- [Requirements]
a - Repeat word for word the part of the bike touring post that begins with "I had the Pan" and ends with "service his route.)".
b - Continue the post about bike touring in Mexico from the point where it stops.

- [Supplied passage]
I've been lurking here since 2004, really appreciate David K. working Google Earth like that too; watched this topic resurface a few times and can't hold my tongue any longer.

I was all over the world on a touring bike in the early 1980s and Baja was just about the safest place that I ever rode through.

You clowns make me sick.

Baja enabled me to get my nerve up for touring in mainland Mexico and I romped in Guatemala for 8 days the next year when nobody really knew who was running the country; this in an area that the Army had temporarily given up on.

I had the Pan American Highway all to myself for two days because the bridges were dynamited and the road from Puerto Angel to Oaxaca all to myself for a day because a bus had flipped over across the whole road and I was the only thing that got through. Came down to Palenque through the places that the Chiapas rebels would shut down for a decade later on too. Had the Espinazo del Diablo on Durango-Mazatlan all to myself but for one really noisy truck two years later- did the coast of Michoacan twice and the only tight spot in all of that travel was just south of Lazaro Card##as the first time down. (So the second time down I just bribed a City Mini Bus to take us all the way into Zihuatenejo instead of service his route.)

I'm also quite likely to be the first ever to ride a bike from the sea to the Observatorio unless someone else did that before October 84. At least the staff up there thought so. Just a tiny shred of it was paved.

The bottom line is that this is some of the best bicycle touring in the whole world, I saw plenty of North America, Spain and France, and prefer Mexico to any of it. And I almost prefer Baja to all of the 60 percent of the Mexican mainland that I passed through to, but for the coast of Michoacan the year after the road was built through.

I'll grant you that riding two abreast in the presence of traffic on that road is borderline insanity but I've got a news flash here:

These retards aside the Bicyclists have put as much thought into surviving the overall experience as you selfish dildoes have put into contesting their rights under the law. In a country where you are a visitor yourself? They actually realize the implications of getting run over and critically injured 600 miles south of the border with 70 miles between sources of water. On the other hand you people act as though scraping them off your grilles afterward will represent an unreasonable inconvenience? Nothing but class there?

Nobody with a full sense of hearing should ever put himself in a position to get killed in a place like that. What I was most scared of back then was when the two competing bus lines were drag racing down the highway out in the middle of nowhere. Good thing that you could hear that coming from ten miles up the road? FWIW, I caught that act just about equally on Baja as on the Mainland. I was always more than willing to get 20 feet off the road and chill out until they all passed by, I'd seen them passing each other on blind curves and read about it in Peoples Gide to Mexico before that. I didn't need to verify it any further.

There was no internet back then it would have cost somebody a $20 phone call just to get the word out that I had been greased. This wasn't a game for children back then, but apparently it is from the motorist side now?

- [Provided material]
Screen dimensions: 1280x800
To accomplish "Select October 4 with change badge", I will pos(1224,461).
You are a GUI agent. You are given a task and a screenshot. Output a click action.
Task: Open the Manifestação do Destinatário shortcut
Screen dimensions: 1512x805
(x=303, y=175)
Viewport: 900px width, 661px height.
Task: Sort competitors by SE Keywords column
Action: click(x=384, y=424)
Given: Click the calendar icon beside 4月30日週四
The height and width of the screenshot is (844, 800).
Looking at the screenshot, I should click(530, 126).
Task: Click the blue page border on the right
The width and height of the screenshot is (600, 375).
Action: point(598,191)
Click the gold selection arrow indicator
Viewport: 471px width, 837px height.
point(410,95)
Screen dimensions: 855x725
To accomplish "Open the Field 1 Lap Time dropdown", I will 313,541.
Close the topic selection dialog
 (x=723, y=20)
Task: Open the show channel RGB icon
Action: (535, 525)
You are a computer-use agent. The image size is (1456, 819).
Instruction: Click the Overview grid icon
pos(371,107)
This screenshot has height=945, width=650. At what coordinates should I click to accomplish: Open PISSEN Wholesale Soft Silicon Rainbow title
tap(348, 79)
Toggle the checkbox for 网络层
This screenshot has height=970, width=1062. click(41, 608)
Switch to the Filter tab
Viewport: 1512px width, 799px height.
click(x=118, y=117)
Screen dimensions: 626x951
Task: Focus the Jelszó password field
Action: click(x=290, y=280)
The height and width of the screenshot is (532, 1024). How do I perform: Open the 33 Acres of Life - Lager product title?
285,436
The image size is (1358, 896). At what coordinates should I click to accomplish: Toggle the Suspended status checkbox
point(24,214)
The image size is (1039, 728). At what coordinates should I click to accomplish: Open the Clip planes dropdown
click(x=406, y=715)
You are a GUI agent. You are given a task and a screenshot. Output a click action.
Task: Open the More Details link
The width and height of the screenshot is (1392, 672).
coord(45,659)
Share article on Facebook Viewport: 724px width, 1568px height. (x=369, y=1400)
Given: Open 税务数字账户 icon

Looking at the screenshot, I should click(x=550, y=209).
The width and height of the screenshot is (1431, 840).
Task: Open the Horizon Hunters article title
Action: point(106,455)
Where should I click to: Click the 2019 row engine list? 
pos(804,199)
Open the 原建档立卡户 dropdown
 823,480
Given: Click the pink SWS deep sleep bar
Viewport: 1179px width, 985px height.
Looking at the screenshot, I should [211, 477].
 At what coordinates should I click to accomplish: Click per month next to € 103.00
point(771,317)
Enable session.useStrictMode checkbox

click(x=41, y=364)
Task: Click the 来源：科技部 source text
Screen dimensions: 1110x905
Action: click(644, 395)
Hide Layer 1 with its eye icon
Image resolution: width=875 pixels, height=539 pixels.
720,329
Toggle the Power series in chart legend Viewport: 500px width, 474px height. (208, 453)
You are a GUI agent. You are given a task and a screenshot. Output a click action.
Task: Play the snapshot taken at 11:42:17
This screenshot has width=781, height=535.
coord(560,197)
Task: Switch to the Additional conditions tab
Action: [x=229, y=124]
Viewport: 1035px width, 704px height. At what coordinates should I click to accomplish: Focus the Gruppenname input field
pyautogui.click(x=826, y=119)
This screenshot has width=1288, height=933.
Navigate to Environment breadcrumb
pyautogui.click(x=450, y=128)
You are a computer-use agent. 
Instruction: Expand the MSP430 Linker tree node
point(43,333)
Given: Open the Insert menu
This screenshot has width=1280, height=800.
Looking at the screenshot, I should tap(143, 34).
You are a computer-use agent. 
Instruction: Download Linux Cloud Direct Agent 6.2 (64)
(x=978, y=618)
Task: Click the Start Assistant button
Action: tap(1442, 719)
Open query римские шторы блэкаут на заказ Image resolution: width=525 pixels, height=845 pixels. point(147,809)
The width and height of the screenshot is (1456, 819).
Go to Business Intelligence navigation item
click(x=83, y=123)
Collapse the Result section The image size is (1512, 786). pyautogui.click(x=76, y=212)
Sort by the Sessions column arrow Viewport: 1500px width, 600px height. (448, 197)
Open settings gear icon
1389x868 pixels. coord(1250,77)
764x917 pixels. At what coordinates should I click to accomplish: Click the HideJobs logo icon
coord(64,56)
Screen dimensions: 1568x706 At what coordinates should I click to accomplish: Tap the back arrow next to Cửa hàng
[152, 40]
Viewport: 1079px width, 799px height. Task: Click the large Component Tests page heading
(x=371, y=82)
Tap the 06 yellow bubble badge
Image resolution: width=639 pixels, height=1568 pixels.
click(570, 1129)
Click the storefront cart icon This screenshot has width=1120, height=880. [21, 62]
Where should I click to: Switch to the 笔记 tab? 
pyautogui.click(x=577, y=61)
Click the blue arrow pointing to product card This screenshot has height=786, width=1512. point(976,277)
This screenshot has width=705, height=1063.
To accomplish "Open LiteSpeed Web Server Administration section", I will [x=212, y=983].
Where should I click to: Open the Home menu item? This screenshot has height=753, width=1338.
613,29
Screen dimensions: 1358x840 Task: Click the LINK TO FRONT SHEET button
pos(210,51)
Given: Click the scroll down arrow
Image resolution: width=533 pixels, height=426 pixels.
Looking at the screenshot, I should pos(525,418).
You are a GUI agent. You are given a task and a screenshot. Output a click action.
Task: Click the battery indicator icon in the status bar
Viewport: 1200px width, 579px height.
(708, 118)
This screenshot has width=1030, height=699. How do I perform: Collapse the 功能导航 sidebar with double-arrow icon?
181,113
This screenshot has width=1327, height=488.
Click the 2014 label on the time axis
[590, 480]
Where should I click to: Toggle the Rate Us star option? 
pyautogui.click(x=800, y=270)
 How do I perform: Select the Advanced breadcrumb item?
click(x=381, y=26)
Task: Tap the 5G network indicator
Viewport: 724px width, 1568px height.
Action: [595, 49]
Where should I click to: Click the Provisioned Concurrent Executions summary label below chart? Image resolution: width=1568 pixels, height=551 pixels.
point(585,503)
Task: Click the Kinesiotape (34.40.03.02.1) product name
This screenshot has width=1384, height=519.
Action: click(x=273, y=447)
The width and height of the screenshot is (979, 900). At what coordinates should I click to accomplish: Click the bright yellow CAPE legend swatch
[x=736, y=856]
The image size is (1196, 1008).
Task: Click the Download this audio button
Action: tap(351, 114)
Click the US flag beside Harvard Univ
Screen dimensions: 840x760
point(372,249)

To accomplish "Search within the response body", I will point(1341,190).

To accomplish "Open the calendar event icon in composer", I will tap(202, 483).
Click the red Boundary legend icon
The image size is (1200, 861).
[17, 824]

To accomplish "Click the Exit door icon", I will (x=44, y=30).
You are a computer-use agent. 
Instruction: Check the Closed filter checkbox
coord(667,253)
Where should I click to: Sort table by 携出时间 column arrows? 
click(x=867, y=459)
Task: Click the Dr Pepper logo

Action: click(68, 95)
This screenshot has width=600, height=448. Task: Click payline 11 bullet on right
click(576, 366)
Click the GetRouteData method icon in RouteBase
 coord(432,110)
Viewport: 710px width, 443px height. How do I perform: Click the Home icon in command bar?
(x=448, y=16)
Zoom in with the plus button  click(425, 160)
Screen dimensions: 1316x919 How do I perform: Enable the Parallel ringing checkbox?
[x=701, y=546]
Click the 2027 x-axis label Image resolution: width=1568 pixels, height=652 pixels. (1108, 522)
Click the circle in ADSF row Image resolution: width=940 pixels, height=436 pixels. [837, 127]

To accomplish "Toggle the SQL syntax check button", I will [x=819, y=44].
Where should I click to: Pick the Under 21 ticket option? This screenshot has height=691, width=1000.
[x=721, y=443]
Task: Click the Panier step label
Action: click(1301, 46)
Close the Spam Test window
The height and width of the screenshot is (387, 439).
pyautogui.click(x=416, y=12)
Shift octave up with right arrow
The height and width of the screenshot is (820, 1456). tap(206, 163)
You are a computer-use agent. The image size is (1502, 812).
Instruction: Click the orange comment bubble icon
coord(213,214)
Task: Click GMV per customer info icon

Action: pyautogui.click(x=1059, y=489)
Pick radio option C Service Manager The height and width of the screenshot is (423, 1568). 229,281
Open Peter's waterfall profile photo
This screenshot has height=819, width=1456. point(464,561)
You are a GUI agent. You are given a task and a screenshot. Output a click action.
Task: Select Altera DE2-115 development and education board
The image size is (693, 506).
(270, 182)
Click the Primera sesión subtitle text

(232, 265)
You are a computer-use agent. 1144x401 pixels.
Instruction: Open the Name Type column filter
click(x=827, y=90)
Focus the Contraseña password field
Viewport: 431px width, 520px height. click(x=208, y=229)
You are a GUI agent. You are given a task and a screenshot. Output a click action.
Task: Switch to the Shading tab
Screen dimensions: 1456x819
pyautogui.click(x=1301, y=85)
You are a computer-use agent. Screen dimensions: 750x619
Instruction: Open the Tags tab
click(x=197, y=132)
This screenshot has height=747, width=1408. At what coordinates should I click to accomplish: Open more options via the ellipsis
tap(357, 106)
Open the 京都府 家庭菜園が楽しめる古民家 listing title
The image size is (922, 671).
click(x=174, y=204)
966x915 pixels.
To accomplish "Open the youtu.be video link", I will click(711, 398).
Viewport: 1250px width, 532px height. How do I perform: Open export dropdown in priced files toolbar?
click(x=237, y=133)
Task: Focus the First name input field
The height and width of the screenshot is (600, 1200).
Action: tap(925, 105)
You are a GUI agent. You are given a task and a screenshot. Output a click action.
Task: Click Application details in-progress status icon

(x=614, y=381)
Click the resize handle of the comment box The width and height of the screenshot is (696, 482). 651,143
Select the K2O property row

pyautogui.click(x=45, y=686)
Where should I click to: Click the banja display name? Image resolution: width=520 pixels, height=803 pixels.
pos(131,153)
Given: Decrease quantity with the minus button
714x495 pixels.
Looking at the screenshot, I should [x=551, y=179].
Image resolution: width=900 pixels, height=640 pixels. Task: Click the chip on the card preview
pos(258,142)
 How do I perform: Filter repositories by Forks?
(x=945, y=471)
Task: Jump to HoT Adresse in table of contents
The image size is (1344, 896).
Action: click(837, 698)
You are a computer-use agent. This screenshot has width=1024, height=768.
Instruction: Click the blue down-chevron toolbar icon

- [Task results]
a -
I had the Pan American Highway all to myself for two days because the bridges were dynamited and the road from Puerto Angel to Oaxaca all to myself for a day because a bus had flipped over across the whole road and I was the only thing that got through. Came down to Palenque through the places that the Chiapas rebels would shut down for a decade later on too. Had the Espinazo del Diablo on Durango-Mazatlan all to myself but for one really noisy truck two years later- did the coast of Michoacan twice and the only tight spot in all of that travel was just south of Lazaro Card##as the first time down. (So the second time down I just bribed a City Mini Bus to take us all the way into Zihuatenejo instead of service his route.)

b -
I'll grant you that I saw Baja at a point where the tourist infrastructure was collapsing; certainly the road was more lightly traveled. Jimmy Smith was flying up to San Isidro every week to get the money into an American bank ASAP. I just walked right into those abandoned tourist camps from pre-1975 and took whatever I needed, I walked right into El Presidente hotels and asserted my sweaty gringohood for a quick hop in the pool and maybe a hot shave on the house. I slept right on the beach in downtown Cabo with about 50 other vagabond types and took a beautiful boat to Puerta Vallarta for a whopping $1.80 (including cabin) the next day- yes I get all that.

They poured out 20 Gallons a Minute from Cabo's wonderful spring right into the street back then and we filled up just like the Manilla treasure ships did. I even knew about it the same week that bicycles were prohibited between Cabo and San Jose in modern era because we had Kilometer 12 all to ourselves camping for two days on the return leg.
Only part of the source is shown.